Sie haben gesagt, dass das, was in Jedwabne geschehen ist – die Kooperation zwischen Lokalbevölkerung und Wehrmacht – in vielen Dörfern in Ostpolen passierte. Das Motiv wird doch kaum einfach Gier gewesen sein.
Als die Deutschen 1941 die Sowjetunion überfielen, profitierten sie von einer bereits bestehenden Antipathie vieler Pol:innen gegen den jüdischen Teil der Bevölkerung. Ein wichtiges Element des Antisemitismus in Osteuropa ist die angenommene Fusion von Judentum und Kommunismus. Die Deutschen marschierten ein, die Kommunist:innen wurden zurückgetrieben und die Jüd:innen angegriffen als eine Art Substitut, als wären sie kommunistische Agent:innen. Alles an dieser Wahrnehmung entbehrt jeglicher Grundlage, aber die Annahme, wonach Jüd:innen und Kommunist:innen in einer Allianz standen, besteht in vielen Köpfen bis heute fort.
Gab es in den betroffenen Ortschaften denn auch Widerstand von Seiten der Bevölkerung?
Dass wir über die Massenexekutionen in Jedwabne so viel wissen, liegt daran, dass es Menschen gab, die diese Gräuel dokumentierten und sich ihnen entgegenstellten. In dem kleinen Dorf Janczewko nahe Jedwabne etwa lebte eine Frau, welche sieben Jüd:innen bei sich aufnahm und versteckte. Einer von ihnen schrieb nach dem Krieg einen Augenzeugenbericht zu Jedwabne. Es ist dieser Bericht, der das Interesse für das, was in Jedwabne geschehen war, überhaupt erst weckte. Auch meine Forschung geht in Teilen darauf zurück. Die Frau, die ihn und die anderen versteckt hatte, wurde nach dem Krieg fast totgeschlagen, überlebte schwer verletzt und floh. Sie starb kurze Zeit nach der Veröffentlichung von «Nachbarn».

- - -

§ **Zu erledigen**:
[1] Schreib den Text über Jedwabne von „Sie haben gesagt, dass“ bis „Gier gewesen sein.“ Wort für Wort ab.
[2] Fass den Text über Jedwabne in drei Sätzen zusammen.
Verlass dich hier nur auf das, was im Text über Jedwabne steht.

§ **Erfasste Daten**:
- - -

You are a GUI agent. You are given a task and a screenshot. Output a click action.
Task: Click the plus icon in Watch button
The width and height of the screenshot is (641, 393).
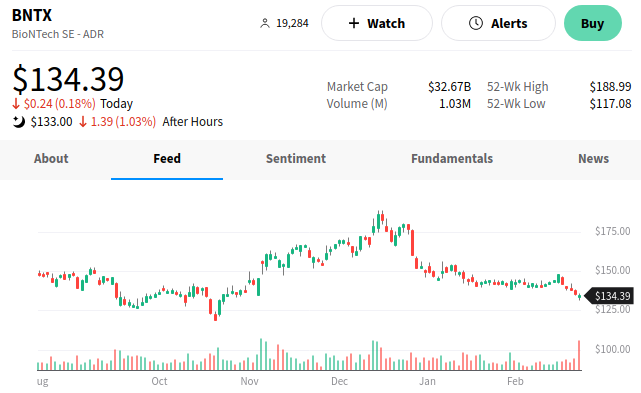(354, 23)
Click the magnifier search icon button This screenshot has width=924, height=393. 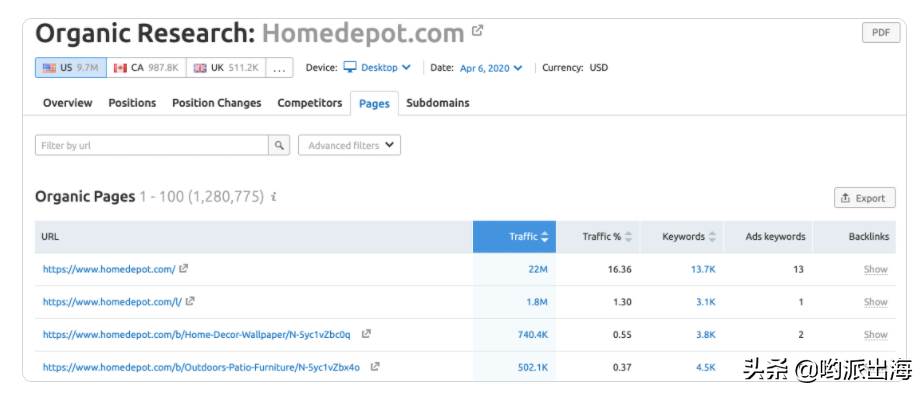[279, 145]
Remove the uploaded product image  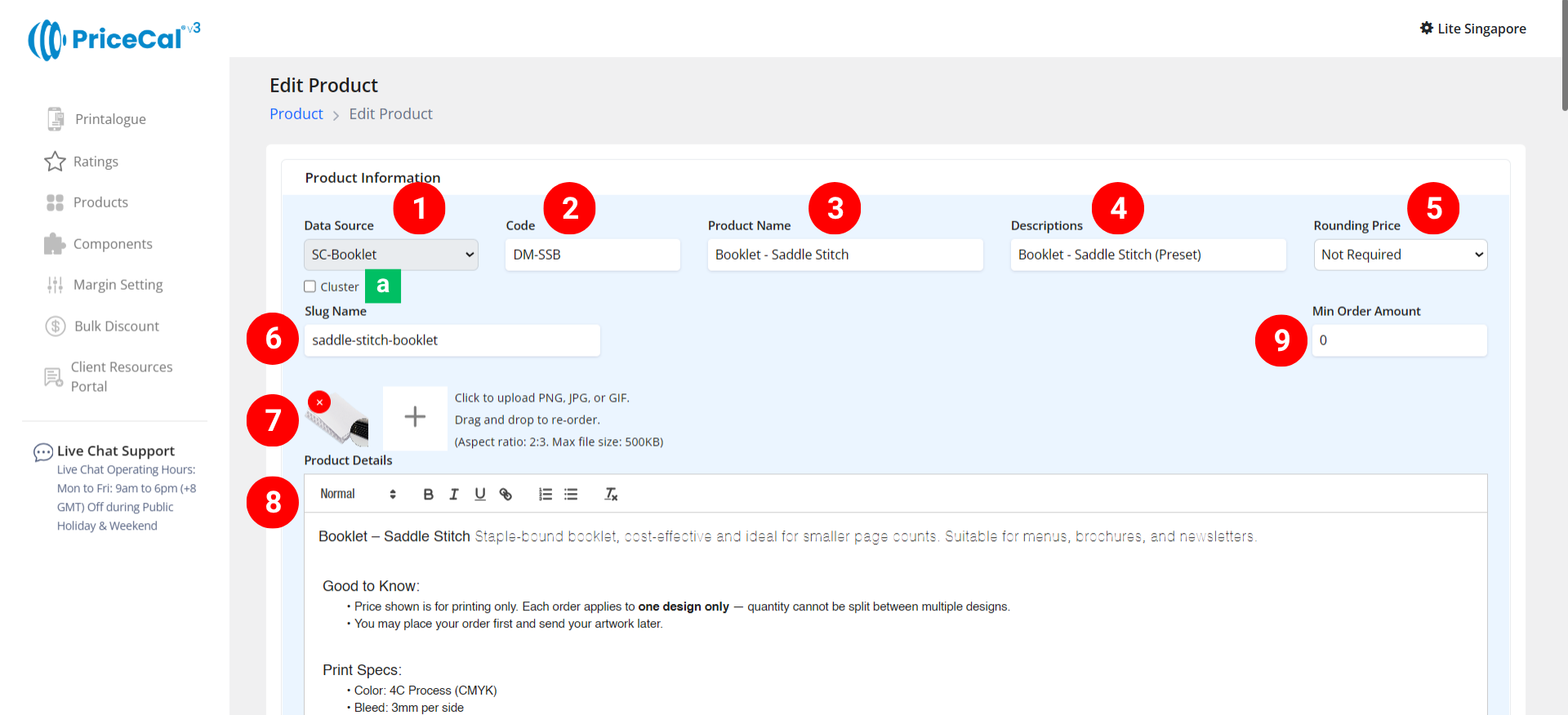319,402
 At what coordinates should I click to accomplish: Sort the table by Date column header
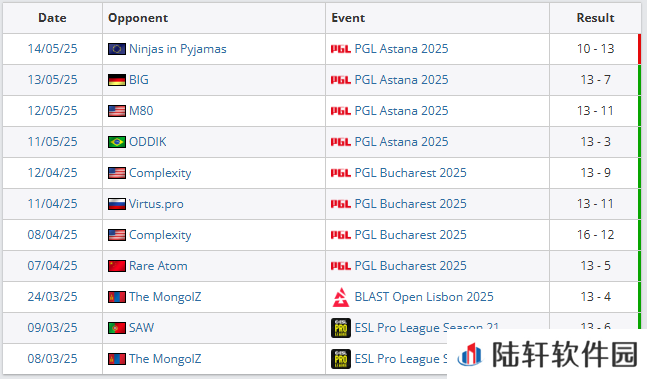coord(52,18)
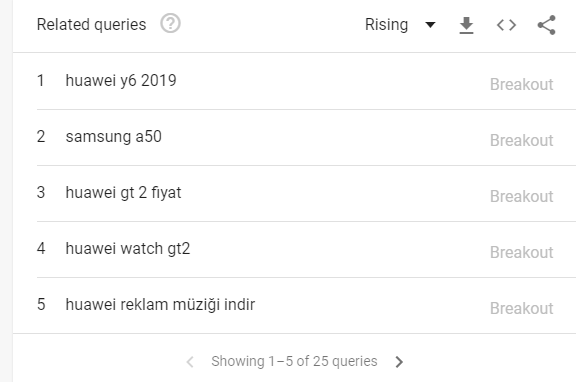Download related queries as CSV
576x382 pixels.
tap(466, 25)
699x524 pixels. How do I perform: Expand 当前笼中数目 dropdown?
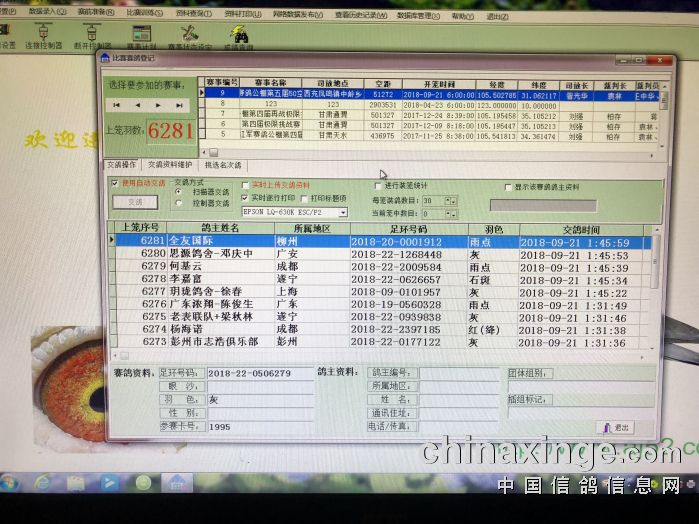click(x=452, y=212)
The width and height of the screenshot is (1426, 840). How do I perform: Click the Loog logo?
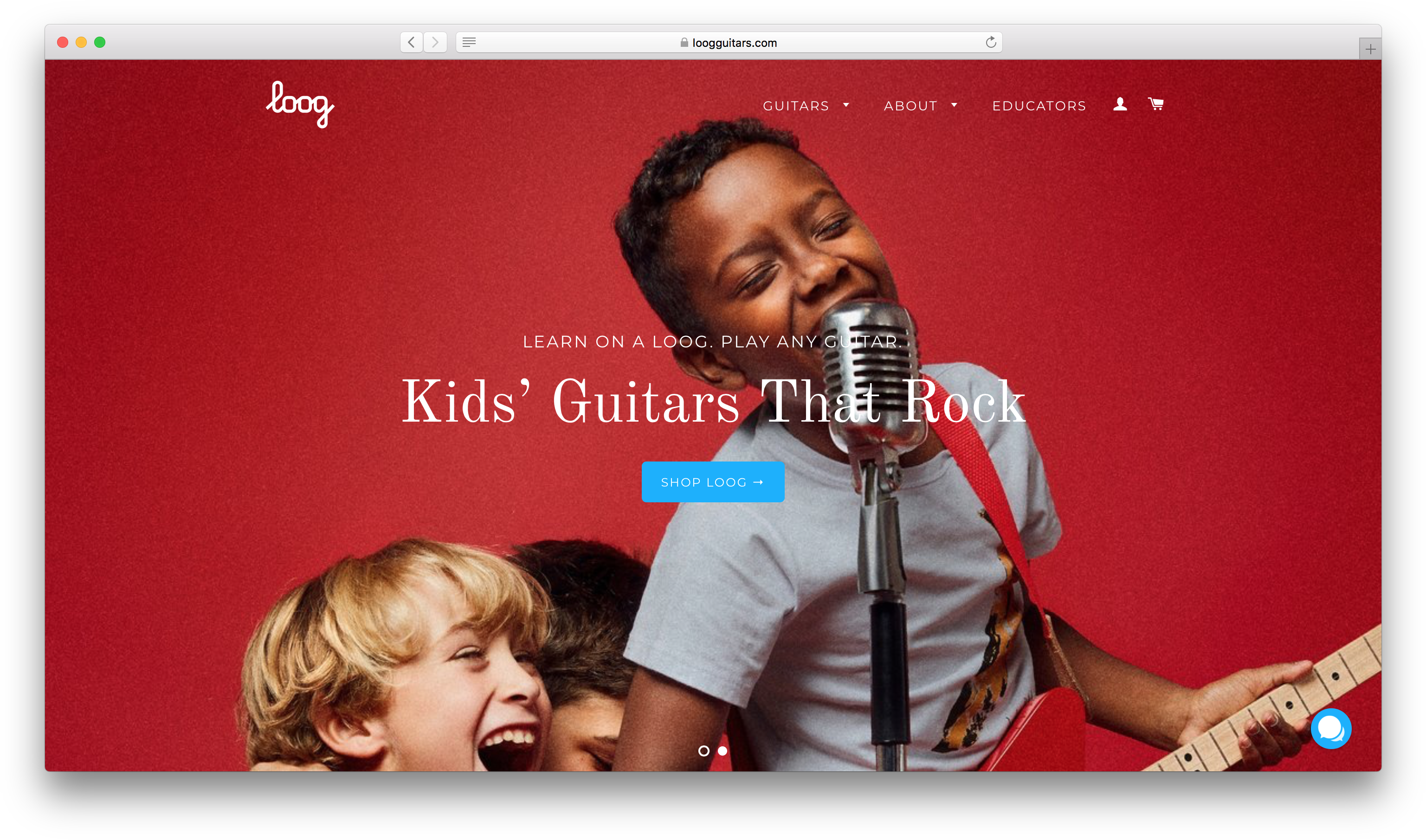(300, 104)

- - -

§ **Antworten nach Nummern**:
[1]
Sie haben gesagt, dass das, was in Jedwabne geschehen ist – die Kooperation zwischen Lokalbevölkerung und Wehrmacht – in vielen Dörfern in Ostpolen passierte. Das Motiv wird doch kaum einfach Gier gewesen sein.

[2] Wie in Jedwabne arbeiteten in vielen Dörfern Ostpolens Einheimische mit der Wehrmacht zusammen, und die Deutschen nutzten 1941 eine schon vorhandene Abneigung vieler Pol:innen gegen die jüdische Bevölkerung aus. Dahinter stand die völlig grundlose, bis heute verbreitete Vorstellung, Jüd:innen und Kommunist:innen seien verbündet, weshalb Jüd:innen angegriffen wurden, als wären sie kommunistische Agent:innen. Es gab aber auch Widerstand: Eine Frau im Dorf Janczewko versteckte sieben Jüd:innen, von denen einer nach dem Krieg einen Augenzeugenbericht schrieb, der das Interesse an Jedwabne erst weckte, während die Frau selbst nach dem Krieg fast totgeschlagen wurde und floh.